Une règle aussi générale — qui s’appuie sur l’exemple de l’Angleterre comparée à l’Espagne, de l’Écosse comparée à l’Irlande, des cantons protestants de Suisse opposés aux cantons catholiques, des États-Unis mis en parallèle avec les républiques espagnoles de l’Amérique du Sud — ne peut s’expliquer que par des motifs tenant à la différence des deux religions issues du tronc chrétien. « C’est à ses fruits qu’on juge l’arbre », a dit le Christ. Et il n’est pas besoin de réfléchir longtemps pour comprendre qu’une doctrine religieuse qui proscrit le libre examen sous toutes ses formes et qui fait un dogme de son immutabilité même et de l’infaillibilité de pontifes qui vivaient il y a mille et quinze cents ans, qu’une telle doctrine s’accommode mal du progrès et des réformes, qu’elle favorise la routine et l’immobilité économique.

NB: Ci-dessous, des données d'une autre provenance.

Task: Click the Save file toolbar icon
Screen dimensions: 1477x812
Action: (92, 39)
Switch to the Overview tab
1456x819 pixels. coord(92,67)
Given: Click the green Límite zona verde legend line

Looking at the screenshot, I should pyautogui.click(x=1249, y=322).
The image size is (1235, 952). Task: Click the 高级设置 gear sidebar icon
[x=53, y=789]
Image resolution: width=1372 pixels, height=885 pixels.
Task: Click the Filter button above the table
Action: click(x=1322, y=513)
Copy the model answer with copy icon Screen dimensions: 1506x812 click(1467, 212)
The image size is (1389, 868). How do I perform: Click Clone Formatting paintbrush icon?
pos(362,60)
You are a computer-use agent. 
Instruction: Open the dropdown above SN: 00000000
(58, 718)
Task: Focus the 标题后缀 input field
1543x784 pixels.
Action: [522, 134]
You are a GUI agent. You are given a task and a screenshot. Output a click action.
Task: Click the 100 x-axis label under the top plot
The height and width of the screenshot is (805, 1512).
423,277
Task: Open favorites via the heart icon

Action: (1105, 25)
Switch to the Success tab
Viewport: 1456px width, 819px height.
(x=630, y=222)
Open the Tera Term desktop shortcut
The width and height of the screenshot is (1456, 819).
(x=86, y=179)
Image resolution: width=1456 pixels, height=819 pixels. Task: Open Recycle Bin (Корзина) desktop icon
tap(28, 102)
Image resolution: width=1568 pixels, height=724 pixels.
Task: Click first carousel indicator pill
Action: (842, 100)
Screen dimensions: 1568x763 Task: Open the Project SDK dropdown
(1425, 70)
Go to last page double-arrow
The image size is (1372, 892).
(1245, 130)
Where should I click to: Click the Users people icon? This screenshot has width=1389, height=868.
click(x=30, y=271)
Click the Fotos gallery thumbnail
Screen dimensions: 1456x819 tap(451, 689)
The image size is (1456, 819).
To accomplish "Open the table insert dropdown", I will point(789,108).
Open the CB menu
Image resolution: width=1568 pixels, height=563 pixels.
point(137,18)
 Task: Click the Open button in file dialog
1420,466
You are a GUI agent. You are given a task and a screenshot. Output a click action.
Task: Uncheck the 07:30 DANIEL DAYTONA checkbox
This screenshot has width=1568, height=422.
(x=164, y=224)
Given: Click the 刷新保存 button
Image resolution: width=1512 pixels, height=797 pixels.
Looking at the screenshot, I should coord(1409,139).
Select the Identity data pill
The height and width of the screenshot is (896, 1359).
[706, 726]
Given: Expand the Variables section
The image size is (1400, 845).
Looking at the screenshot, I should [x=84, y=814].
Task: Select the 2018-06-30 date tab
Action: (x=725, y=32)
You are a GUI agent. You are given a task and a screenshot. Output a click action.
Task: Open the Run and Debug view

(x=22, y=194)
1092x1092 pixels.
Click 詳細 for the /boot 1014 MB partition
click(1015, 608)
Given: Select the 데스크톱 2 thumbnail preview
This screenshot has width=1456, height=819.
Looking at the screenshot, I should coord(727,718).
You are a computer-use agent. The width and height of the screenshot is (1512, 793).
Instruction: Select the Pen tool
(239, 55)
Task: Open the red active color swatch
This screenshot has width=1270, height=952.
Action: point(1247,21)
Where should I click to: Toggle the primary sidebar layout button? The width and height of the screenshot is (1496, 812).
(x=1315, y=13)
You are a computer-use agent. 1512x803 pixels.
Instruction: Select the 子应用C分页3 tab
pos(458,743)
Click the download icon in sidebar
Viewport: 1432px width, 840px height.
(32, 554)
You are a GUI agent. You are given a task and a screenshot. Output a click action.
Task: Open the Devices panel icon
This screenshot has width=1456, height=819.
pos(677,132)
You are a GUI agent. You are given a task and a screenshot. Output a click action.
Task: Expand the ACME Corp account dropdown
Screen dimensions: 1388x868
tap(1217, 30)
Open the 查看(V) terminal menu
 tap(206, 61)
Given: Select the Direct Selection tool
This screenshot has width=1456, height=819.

Il est également facile de comprendre comment, impuissante à endiguer le flot montant de l’instruction, mais désireuse au moins de le détourner dans ses canaux, l’Église a voulu se réserver partout où elle l’a pu le monopole de l’enseignement, et comment enfin, par défiance de la science en qui elle voit une alliée de l’esprit de réforme et de libre examen, elle dirige ses élèves vers les études littéraires et vers les carrières improprement appelées libérales plutôt que vers les études scientifiques et les carrières indus-

  1. Émile de Laveleye. De l’avenir des peuples catholiques. Paris, Fischacher. Voir aussi notre ouvrage : La Question religieuse. Paris, Grassart.